En el acto de la firma, celebrado en la sede de la Fundación ONCE en Madrid, Alberto Durán subrayó la importancia de los Informes de Progreso “porque en estos informes se identifican indicadores concretos de la evolución de la innovación en el campo de la Responsabilidad Social Empresarial vinculada a la estrategia de la empresa”.

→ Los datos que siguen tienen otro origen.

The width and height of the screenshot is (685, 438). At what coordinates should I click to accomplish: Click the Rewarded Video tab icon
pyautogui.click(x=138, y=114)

Por su parte, Juan de la Mota resaltó dos pilares principales en materia de inclusión de la RSE en la empresa. En primer lugar, la educación: “Más de cuatrocientas escuelas de negocio han declarado como fin principal formar a sus alumnos, futuros líderes de empresas, en principios éticos de responsabilidad social”. Igualmente se refirió a la importancia de los mercados inversores, ya que a estos les preocupa cada día más a quiénes destinan sus recursos: “Además de los datos financieros de las empresas, los mercados inversores miran con atención los indicadores de consecución en Responsabilidad Social Empresarial”.
Juan de la Mota invitó a las empresas a incorporar en sus memorias e Informes de Progreso los principios de diversidad social: “Las empresas deben tener integrada a personas de diferente etnia, edad, diversidad cultural, discapacidad... De ese modo, atenderán mejor a sus mercados”.